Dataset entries
——

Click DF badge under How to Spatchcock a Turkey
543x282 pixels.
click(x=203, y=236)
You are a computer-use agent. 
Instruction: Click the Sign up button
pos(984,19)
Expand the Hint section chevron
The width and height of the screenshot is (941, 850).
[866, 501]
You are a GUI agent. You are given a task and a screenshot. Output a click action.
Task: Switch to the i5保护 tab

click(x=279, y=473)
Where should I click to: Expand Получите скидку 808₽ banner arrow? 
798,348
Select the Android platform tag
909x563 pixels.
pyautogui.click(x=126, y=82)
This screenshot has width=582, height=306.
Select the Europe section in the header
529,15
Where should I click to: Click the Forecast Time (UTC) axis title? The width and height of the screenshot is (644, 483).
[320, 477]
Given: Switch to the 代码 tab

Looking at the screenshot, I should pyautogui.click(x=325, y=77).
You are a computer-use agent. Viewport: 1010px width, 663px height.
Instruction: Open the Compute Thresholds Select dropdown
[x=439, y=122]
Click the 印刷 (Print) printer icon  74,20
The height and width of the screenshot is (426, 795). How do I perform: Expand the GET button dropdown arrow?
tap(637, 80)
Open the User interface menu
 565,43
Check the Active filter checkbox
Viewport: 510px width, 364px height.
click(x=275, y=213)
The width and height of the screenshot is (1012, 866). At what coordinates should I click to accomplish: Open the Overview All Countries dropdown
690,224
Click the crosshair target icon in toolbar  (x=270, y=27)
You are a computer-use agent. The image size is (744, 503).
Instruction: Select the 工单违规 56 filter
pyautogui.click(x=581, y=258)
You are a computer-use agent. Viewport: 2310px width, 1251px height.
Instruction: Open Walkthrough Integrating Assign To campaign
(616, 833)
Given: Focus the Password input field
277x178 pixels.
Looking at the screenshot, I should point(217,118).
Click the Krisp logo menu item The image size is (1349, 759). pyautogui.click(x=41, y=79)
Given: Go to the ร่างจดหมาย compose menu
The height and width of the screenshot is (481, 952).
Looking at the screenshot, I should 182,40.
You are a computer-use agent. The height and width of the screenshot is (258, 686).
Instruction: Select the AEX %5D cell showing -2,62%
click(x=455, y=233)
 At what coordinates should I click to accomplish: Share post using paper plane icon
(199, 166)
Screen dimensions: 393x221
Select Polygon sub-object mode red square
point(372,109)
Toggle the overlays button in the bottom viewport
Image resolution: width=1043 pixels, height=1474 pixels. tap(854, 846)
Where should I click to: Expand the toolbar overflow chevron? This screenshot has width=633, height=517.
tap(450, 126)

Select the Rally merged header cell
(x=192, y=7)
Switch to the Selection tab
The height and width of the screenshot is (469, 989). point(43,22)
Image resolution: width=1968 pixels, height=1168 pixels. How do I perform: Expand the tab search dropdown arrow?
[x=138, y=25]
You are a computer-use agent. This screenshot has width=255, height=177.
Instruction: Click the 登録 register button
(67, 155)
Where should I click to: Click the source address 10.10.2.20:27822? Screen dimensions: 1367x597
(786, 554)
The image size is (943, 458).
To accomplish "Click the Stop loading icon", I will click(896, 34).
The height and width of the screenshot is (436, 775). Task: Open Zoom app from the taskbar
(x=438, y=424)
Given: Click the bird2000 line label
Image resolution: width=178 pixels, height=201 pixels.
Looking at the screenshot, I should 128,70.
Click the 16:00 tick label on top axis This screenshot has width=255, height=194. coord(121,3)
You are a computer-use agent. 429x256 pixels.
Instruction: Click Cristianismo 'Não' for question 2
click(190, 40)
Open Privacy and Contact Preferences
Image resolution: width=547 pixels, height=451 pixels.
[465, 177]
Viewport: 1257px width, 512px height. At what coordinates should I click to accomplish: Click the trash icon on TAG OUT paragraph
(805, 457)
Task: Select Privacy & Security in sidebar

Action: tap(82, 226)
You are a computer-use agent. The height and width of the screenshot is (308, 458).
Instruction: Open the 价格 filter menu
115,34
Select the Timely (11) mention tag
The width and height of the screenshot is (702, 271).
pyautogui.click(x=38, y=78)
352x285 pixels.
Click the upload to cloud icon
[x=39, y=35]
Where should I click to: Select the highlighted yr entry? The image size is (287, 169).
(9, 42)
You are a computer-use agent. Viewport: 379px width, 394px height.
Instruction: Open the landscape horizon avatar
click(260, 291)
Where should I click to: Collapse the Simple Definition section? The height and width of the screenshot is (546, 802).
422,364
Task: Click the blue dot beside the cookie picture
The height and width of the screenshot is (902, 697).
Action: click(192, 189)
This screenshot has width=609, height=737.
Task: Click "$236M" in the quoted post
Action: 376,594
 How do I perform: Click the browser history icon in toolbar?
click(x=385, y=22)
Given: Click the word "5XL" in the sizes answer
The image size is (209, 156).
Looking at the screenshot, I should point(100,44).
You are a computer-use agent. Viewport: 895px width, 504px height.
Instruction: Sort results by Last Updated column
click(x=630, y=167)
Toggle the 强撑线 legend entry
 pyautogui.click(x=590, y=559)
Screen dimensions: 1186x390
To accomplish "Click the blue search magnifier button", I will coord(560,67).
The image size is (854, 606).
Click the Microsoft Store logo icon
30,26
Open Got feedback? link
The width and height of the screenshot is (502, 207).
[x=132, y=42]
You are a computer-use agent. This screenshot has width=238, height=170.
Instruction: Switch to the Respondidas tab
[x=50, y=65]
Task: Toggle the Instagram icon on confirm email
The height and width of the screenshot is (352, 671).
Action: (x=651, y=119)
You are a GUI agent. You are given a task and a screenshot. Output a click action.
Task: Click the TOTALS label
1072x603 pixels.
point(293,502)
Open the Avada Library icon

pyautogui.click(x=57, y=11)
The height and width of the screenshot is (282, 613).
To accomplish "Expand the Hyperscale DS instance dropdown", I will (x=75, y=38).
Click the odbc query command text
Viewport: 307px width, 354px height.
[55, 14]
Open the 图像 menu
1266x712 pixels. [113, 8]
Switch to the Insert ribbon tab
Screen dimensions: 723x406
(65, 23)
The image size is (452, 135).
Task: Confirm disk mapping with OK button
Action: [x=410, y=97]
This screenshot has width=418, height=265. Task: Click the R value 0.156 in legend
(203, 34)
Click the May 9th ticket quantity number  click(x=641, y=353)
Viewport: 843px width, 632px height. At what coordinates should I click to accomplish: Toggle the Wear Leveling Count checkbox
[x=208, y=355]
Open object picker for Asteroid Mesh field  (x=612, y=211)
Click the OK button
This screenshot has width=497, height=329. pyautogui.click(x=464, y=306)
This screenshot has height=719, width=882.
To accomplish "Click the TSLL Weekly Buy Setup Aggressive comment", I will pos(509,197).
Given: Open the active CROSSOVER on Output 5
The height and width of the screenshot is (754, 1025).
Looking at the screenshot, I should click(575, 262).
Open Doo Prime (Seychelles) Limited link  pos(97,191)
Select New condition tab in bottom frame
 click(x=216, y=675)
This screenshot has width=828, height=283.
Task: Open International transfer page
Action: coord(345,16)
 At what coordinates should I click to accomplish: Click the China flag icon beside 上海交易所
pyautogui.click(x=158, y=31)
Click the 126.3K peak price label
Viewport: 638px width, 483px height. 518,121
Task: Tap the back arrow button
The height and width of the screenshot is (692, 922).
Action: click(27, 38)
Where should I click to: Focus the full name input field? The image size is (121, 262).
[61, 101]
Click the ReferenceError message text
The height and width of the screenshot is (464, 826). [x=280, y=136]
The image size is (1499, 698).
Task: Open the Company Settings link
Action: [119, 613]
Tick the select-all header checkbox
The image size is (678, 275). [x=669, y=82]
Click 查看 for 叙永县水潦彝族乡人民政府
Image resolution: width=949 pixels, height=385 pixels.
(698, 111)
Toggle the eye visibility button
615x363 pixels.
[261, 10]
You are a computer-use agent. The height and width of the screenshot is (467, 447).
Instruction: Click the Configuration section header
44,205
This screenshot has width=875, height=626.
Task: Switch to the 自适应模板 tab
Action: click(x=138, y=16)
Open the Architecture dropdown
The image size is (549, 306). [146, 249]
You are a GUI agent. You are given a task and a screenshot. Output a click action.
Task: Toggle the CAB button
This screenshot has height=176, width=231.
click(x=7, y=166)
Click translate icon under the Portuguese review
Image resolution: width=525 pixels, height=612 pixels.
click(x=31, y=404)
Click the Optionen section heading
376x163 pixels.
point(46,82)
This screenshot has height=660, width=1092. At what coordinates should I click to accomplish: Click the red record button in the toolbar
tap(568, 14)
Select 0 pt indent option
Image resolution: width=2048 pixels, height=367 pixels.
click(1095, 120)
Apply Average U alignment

——

Assigned task: Please count the lines above that hold the string "will" and reply with the number alone.

Response to the exercise: 4